TextReact consists of two modules: SMILES-To-text retriever and
text-augmented predictor. This repository only contains the code for
training the predictor, while the code for the retriever is available in
a separate repository: https://github.com/thomas0809/tevatron.

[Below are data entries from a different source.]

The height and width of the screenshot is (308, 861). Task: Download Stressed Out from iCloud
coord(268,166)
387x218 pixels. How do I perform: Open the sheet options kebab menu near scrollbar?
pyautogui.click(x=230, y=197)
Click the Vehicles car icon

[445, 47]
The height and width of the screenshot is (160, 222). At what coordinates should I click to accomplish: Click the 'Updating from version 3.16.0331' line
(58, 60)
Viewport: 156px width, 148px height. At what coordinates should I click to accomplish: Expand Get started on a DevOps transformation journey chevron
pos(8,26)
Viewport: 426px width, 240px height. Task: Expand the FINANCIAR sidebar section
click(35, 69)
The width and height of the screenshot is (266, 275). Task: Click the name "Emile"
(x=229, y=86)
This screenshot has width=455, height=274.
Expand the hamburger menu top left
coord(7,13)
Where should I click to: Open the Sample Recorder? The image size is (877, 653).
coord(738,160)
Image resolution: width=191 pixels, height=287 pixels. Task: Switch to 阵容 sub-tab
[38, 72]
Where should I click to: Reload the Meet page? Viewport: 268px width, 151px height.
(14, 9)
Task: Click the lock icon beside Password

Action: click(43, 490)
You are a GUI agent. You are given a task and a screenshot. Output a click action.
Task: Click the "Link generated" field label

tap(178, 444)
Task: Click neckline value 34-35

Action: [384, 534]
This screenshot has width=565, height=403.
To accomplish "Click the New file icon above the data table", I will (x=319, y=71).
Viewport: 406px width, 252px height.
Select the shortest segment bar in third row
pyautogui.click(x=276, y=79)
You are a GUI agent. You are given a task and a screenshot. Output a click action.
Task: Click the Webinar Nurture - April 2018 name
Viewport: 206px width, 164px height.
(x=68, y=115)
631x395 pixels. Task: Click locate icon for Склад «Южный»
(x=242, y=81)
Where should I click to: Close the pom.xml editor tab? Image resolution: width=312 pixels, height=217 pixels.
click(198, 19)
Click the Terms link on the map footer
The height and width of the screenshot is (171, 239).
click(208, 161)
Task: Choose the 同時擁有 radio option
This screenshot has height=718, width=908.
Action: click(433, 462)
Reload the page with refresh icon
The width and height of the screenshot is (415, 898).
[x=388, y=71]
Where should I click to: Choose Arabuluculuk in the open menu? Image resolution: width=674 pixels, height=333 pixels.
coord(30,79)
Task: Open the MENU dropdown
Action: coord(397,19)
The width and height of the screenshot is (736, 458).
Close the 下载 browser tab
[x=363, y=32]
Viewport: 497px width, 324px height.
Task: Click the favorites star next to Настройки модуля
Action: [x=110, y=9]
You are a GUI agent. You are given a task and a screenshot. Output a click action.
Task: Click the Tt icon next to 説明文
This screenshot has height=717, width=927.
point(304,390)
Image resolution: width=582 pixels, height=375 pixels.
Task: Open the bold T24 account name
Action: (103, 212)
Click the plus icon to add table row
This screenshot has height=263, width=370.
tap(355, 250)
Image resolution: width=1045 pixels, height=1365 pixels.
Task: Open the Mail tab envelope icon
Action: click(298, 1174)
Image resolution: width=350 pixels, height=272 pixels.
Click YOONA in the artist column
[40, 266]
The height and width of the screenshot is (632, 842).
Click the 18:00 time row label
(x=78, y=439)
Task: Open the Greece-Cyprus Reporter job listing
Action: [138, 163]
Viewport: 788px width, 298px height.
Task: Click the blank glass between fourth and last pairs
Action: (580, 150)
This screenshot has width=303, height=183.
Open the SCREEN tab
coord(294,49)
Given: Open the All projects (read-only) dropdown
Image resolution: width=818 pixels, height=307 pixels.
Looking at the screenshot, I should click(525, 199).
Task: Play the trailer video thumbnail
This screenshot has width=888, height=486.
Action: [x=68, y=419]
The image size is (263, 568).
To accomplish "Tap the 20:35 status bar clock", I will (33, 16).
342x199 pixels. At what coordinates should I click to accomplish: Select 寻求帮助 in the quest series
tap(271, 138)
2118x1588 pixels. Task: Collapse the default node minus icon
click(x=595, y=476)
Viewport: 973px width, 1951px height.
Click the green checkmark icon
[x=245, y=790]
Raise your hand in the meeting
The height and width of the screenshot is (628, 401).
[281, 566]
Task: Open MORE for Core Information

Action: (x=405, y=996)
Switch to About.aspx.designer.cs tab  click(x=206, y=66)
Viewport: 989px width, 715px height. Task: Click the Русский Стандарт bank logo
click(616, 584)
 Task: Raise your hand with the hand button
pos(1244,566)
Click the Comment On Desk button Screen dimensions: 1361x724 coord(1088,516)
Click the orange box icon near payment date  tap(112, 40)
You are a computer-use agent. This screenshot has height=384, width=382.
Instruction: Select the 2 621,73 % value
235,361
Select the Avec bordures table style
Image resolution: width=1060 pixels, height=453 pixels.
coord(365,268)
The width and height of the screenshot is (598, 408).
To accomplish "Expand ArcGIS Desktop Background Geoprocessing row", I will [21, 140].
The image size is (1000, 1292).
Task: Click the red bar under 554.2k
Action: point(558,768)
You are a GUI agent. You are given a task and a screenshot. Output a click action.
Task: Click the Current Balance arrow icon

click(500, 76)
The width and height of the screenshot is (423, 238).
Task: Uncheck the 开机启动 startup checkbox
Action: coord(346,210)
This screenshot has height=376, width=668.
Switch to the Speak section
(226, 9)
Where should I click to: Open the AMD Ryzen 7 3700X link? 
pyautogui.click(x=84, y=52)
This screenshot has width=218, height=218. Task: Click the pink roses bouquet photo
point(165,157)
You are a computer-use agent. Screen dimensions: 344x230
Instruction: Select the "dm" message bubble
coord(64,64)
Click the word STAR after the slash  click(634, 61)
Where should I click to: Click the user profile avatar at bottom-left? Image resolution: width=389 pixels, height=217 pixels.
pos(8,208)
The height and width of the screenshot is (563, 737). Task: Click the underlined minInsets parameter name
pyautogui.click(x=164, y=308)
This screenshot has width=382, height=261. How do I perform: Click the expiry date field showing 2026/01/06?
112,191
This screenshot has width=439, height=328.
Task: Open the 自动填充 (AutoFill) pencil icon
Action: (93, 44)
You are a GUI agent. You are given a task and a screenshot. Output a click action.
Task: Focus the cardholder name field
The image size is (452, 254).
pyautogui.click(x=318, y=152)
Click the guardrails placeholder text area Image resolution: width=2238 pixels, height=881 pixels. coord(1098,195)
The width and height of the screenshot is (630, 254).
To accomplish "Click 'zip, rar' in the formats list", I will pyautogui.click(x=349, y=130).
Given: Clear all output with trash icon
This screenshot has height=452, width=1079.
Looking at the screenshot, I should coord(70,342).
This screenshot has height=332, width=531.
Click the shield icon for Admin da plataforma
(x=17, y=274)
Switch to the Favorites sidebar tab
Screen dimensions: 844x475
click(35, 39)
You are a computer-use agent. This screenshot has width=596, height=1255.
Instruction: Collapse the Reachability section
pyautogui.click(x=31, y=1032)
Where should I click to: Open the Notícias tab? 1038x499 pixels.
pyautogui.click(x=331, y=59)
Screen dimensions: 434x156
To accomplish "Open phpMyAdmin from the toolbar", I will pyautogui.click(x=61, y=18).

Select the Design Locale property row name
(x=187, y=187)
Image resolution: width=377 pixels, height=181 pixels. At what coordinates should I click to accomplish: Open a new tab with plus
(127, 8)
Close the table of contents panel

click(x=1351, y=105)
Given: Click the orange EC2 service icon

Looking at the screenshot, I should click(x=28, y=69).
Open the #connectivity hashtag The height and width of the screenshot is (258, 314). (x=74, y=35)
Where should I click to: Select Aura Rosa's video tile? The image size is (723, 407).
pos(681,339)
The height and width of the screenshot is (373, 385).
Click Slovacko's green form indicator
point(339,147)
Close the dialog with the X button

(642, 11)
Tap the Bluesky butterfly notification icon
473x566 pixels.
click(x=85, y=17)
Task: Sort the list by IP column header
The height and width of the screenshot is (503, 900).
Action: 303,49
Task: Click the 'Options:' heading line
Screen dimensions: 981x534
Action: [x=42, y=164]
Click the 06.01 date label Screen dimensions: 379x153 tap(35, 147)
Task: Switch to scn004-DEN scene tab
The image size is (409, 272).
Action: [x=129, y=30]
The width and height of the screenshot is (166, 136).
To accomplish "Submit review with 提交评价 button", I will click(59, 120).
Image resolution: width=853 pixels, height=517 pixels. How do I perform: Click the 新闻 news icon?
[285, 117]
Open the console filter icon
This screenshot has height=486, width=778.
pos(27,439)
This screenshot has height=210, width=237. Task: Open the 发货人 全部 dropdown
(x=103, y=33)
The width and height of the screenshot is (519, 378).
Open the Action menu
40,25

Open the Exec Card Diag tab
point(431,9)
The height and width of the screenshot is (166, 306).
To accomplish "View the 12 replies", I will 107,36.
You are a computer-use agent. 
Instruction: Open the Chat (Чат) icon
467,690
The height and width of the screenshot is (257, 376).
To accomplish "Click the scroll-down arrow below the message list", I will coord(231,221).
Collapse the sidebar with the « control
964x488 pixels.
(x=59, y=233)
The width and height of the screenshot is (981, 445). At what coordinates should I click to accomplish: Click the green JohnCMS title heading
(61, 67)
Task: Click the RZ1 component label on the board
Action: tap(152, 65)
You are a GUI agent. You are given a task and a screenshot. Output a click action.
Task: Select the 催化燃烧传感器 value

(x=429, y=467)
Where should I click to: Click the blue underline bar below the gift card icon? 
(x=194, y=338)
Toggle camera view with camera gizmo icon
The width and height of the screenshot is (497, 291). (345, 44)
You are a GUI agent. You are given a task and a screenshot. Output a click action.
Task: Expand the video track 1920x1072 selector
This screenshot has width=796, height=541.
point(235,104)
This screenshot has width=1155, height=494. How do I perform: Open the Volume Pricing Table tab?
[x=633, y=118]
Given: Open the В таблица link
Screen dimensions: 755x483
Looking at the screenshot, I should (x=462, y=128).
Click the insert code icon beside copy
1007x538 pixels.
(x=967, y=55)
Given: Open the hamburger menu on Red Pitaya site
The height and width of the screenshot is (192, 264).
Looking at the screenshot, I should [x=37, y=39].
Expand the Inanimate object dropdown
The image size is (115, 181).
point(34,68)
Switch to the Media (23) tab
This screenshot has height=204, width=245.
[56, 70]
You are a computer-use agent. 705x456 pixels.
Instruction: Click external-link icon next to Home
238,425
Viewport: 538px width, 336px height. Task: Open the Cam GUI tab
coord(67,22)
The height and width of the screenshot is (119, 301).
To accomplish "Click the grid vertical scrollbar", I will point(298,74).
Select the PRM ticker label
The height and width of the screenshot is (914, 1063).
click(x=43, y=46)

The training scripts are located under [`scripts`](scripts):
* [`train_RCR.sh`](scripts/train_RCR.sh) trains a model for reaction condition recommendation (RCR)
on the random split of the USPTO dataset.
* [`train_RetroSyn_tf.sh`](scripts/train_RetroSyn_tf.sh) trains a template-free model for retrosynthesis
on the random split of the USPTO-50K dataset.
* [`train_RetroSyn_tb.sh`](scripts/train_RetroSyn_tb.sh) trains a template-based model for retrosynthesis
on the random split of the USPTO-50K dataset.
In addition, [`train_RCR_TS.sh`](scripts/train_RCR_TS.sh), [`train_RetroSyn_tf_TS.sh`](scripts/train_RetroSyn_tf_TS.sh)
and [`train_RetroSyn_tb_TS.sh`](scripts/train_RetroSyn_tb_TS.sh) train the corresponding models
on the time-based split of the dataset.

If you're working on a distributed file system, it is recommended to
add to the script a `--cache_path` option specifying a local path to reduce network time.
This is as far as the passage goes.